National media outlets agree to curb reporting on terrorism

New York, April 11, 2003—The Committee to Protect Journalists (CPJ) is concerned about the “Anti-Terrorist Convention,” which was signed on Tuesday, April 8, by directors of several leading national broadcast media outlets, who agreed to accept voluntary restrictions on their coverage of terrorism and anti-terrorist government operations.

The media executives who signed the agreement (click here to see the full text) pledged to obtain official authorization before interviewing “terrorists” on the air live, ban journalists from acting as independent mediators during a crisis situation, be mindful of the “tone” of their coverage, and comply with a series of other restrictions.

Media Minister Mikhail Lesin attended the ceremony where members of the Industrial Committee, a lobbying group of executives from state and private media, signed the convention.

Among the signatories were Konstantin Ernst, director of the pro-government Channel One television network; Anton Zlatopolskiy, director of the state-run Rossiya television network; Aleksandr Lyubimov, president of the pro-government Mediasoyuz journalists’ union; and Aleksei Venediktov, editor-in-chief of the independent Ekho Moskvy radio station.

Members of the Industrial Committee and senior government officials began meeting in early December 2002—several weeks after the October 2002 Nord-Ost hostage crisis in Moscow, during which 50 Chechen rebels and 120 hostages were killed—to begin drafting the convention.

The Kremlin had scrambled to restrict media coverage of the October crisis and saw the convention as way to formalize restrictions on media coverage in future crises, according to local press reports.

Some Russian media analysts have already criticized the agreement, saying it gives the government additional leverage over the country’s largely submissive national broadcast media. A legal analysis of the agreement by the Moscow-based Center for Journalists in Extreme Situations pointed out that the convention fails to clarify who is responsible for monitoring compliance with the restrictions and what are the consequences of violating the agreement.

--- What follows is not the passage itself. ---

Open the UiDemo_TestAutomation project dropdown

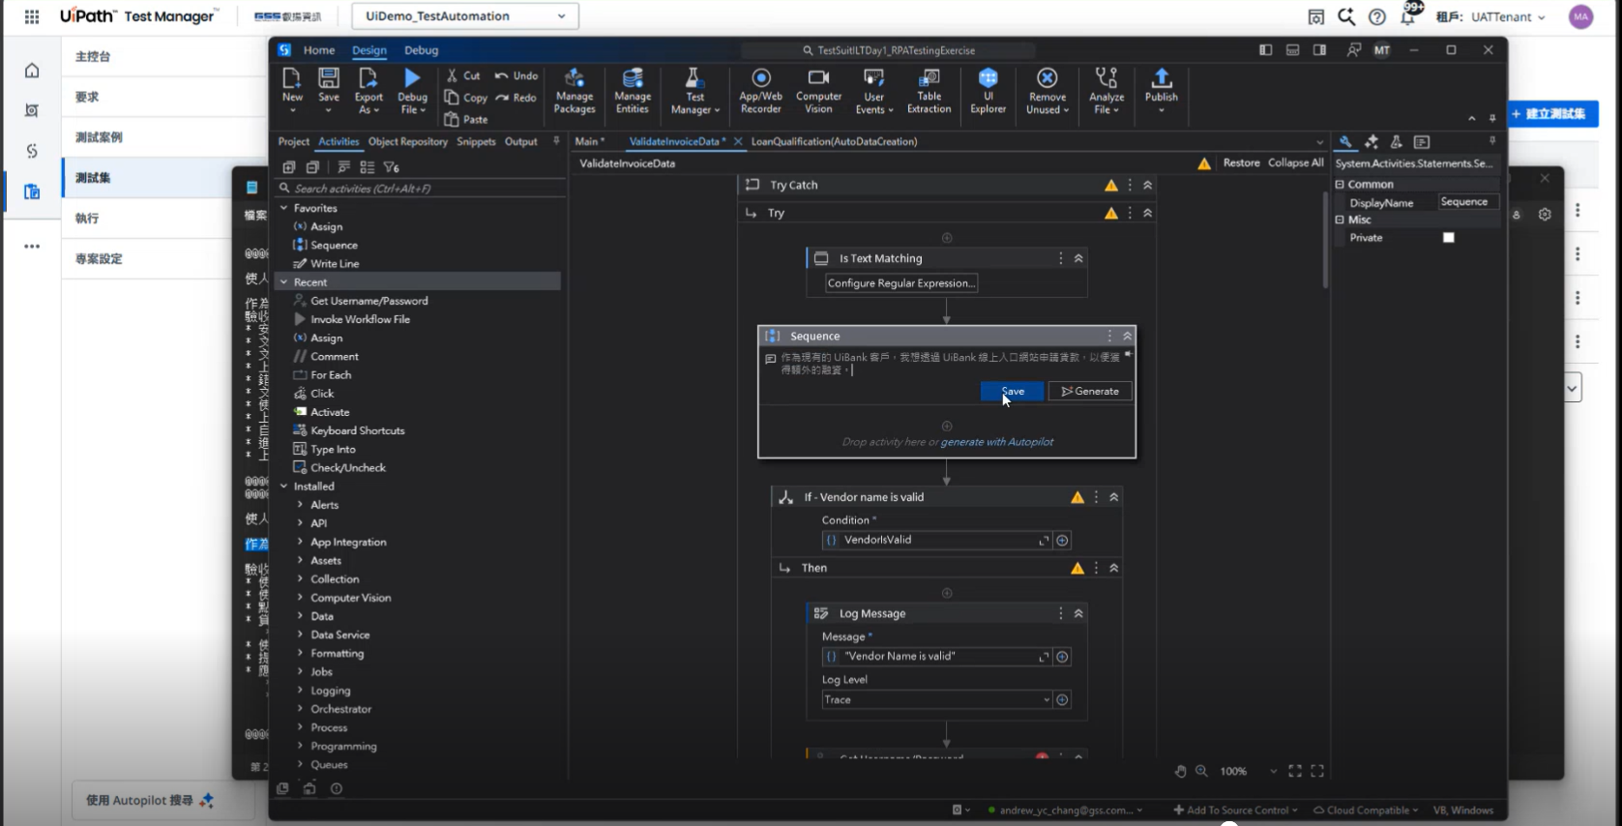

“While this agreement has been presented as voluntary,” said CPJ acting director, “CPJ is concerned that the Russian government played a hand in drafting this convention and could use it to discourage critical coverage.”

Background
In late October 2002, a group of heavily armed Chechen rebels seized some 700 hostages in a Moscow theater and demanded that Russian troops pull out of the war-torn region of Chechnya in southern Russia. As local journalists scrambled to cover the crisis, the Kremlin cracked down with information controls and threats to curb coverage.

During the three-day crisis, which lasted from October 23 to 26, Russia’s Media Ministry temporarily closed the private Moscow television station Moskoviya for allegedly promoting terrorism in its coverage of the siege.

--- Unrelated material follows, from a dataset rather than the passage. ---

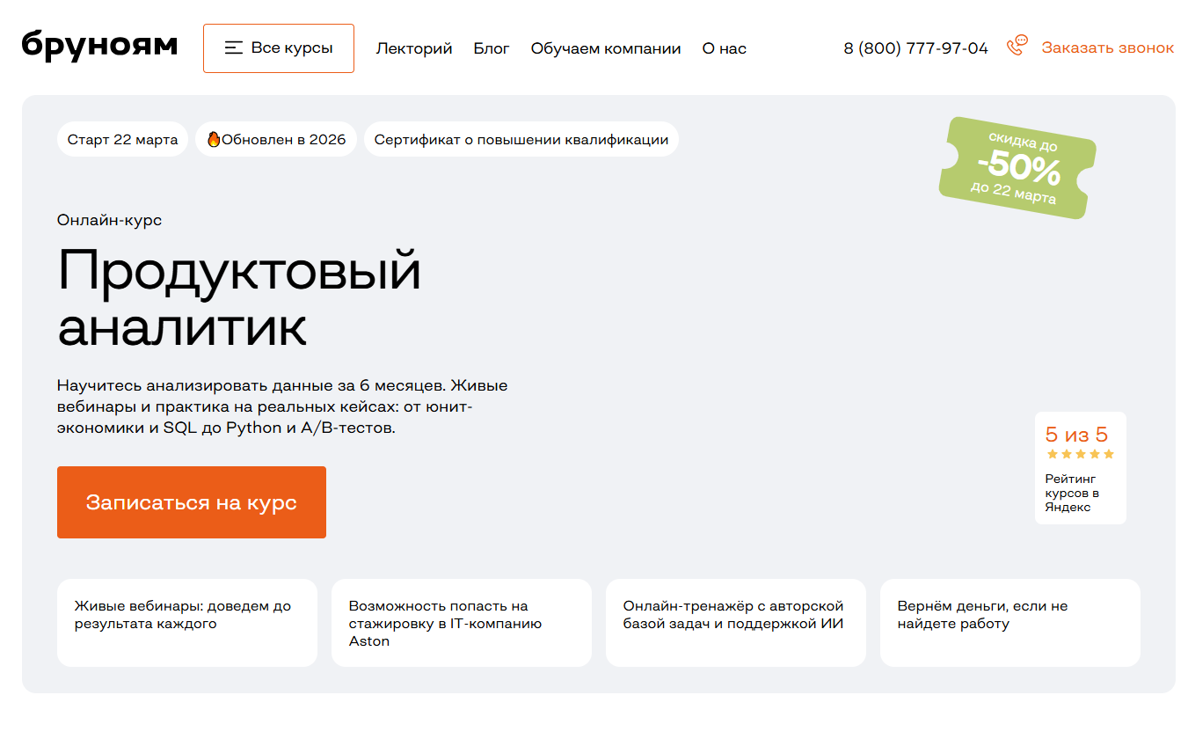Click the Бруноям logo
This screenshot has width=1188, height=739.
(x=99, y=46)
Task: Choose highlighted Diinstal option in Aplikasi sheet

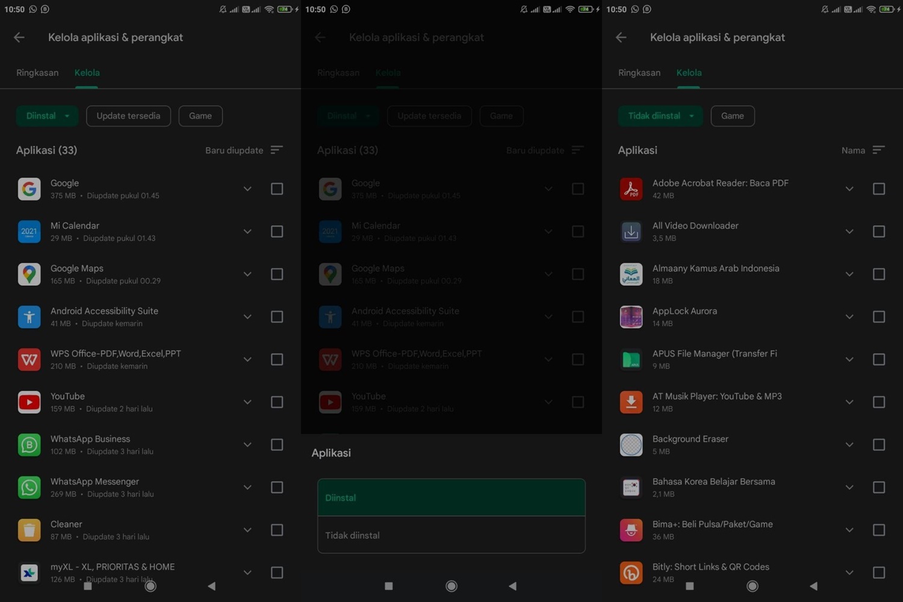Action: (451, 498)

And while Anna Politkovskaya, a war correspondent for the independent Moscow-based newspaper Novaya Gazeta, was attempting to negotiate the hostages’ releases, the Media Ministry forced the independent Moscow-based Ekho Moskvy radio station to remove from its Web site the text of a telephone interview with a hostage-taker.

After President Vladimir Putin ordered the Federal Security Bureau (FSB) to use a narcotic gas and storm the theater—a move that killed all the rebels and more than 120 hostages—the ministry issued a warning to the government-run Moscow daily Rossiiskaya Gazeta for publishing the photograph of the body of a woman killed by the hostage-takers.

Even after government troops stormed the theater, effectively ending the crisis, the Kremlin targeted a number of media outlets whose coverage had displeased officials. Kremlin chief of staff Aleksandr Voloshin and press secretary Aleksandr Gromov unsuccessfully pressured the television station NTV to fire its host and deputy head of news, Savik Shuster, for broadcasting an interview with relatives of some of the hostages, according to network sources.

In November, both houses of Parliament approved amendments to the Law on the Struggle with Terrorism and the Law on Mass Media, which legislators were considering at the time of the crisis. The amendments would have banned the media from printing or broadcasting information that justifies extremist activities and resistance to counterterrorist operations, hinders counterterrorist operations, or reveals anti-terrorist tactics.

In a rare display of solidarity, the managers of state and independent media, as well as two competing journalist associations, issued a joint appeal calling on Putin not to sign the amendments. The group said that the provisions were too broad and could potentially be used to ban all discussion of the war in Chechnya and to prevent the media from reporting critically on government responses to crises.

CPJ also sent a letter to the president urging him not to approve the law. On November 25, Putin vetoed the amendments and sent them back to Parliament for revision.

Two weeks later, on December 10, members of the Industrial Committee media lobbying group met with Media Minister Mikhail Lesin, Interior Minister Boris Gryzlov, Defense Minister Sergei Ivanov, Federal Security Service (FSB) chief Nikolai Patrushev, Foreign Intelligence Service (SVR) chief Sergei Lebedev and other senior government official to begin drafting the Anti-Terrorist Convention.

Legislators are currently redrafting legal amendments related to media coverage of terrorism.